Blues People: Negro Music in White America
Amiri Baraka - 1963
And I make my analogy through the slave citizen's music—through the music that is most closely associated with him: blues and a later, but parallel development, jazz... [If] the Negro represents, or is symbolic of, something in and about the nature of American culture, this certainly should be revealed by his characteristic music."So says Amiri Baraka in the Introduction to Blues People, his classic work on the place of jazz and blues in American social, musical, economic, and cultural history. From the music of African slaves in the United States through the music scene of the 1960's, Baraka traces the influence of what he calls "negro music" on white America—not only in the context of music and pop culture but also in terms of the values and perspectives passed on through the music. In tracing the music, he brilliantly illuminates the influence of African Americans on American culture and history.
Black Bourgeoisie
E. Franklin Frazier - 1962
Franklin Frazier’s Black Bourgeoisie was simultaneously reviled and revered—revered for its skillful dissection of one of America’s most complex communities, reviled for daring to cast a critical eye on a section of black society that had achieved the trappings of the white, bourgeois ideal. The author traces the evolution of this enigmatic class from the segregated South to the post-war boom in the integrated North, showing how, along the road to what seemed like prosperity and progress, middle-class blacks actually lost their roots to the traditional black world while never achieving acknowledgment from the white sector. The result, concluded Frazier, is an anomalous bourgeois class with no identity, built on self-sustaining myths of black business and society, silently undermined by a collective, debilitating inferiority complex.
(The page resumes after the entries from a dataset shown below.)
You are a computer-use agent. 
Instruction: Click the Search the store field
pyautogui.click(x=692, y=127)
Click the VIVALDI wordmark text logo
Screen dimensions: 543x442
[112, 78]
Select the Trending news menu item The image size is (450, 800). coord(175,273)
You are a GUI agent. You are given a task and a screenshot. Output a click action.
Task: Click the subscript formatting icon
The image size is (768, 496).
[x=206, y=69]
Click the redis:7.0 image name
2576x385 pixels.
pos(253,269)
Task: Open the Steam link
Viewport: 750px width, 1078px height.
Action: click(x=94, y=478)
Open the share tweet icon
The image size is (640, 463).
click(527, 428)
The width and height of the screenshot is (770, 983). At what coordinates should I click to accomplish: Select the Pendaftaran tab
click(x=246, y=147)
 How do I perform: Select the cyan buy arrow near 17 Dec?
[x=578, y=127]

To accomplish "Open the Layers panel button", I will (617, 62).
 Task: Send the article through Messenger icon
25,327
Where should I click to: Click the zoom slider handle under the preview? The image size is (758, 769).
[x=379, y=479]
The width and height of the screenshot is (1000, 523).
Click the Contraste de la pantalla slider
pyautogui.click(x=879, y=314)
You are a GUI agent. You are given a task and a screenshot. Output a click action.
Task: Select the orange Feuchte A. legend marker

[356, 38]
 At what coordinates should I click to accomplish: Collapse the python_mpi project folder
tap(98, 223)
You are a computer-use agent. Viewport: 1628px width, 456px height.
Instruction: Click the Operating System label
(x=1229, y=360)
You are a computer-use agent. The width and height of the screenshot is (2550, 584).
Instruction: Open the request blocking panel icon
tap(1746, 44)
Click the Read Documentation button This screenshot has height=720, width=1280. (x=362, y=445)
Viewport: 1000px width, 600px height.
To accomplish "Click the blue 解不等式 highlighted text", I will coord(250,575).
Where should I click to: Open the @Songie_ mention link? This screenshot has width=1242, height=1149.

To Die for the People: The Writings of Huey P. Newton
Huey P. Newton
Long an iconic figure for radicals, Huey Newton is now being discovered by those interested in the history of America's social movements. This new release of a classic collection of his writings and speeches traces the development of Newton's personal and political thinking, as well as the radical changes that took place in the formative years of the Black Panther Party.With a rare and persuasive honesty, To Die for the People records the Party's internal struggles, rivalries and contradictions, and the result is a fascinating look back at a young revolutionary group determined to find ways to deal with the injustice it saw in American society. And, as a new foreword by Elaine Brown makes eminently clear, Newton's prescience and foresight make these documents strikingly pertinent today.
From Babylon to Timbuktu: A History of the Ancient Black Races Including the Black Hebrews
Rudolph R. Windsor - 1969
It sets forth, in fascinating detail, the history, from earliest recorded times, of the black races of the Middle East and Africa.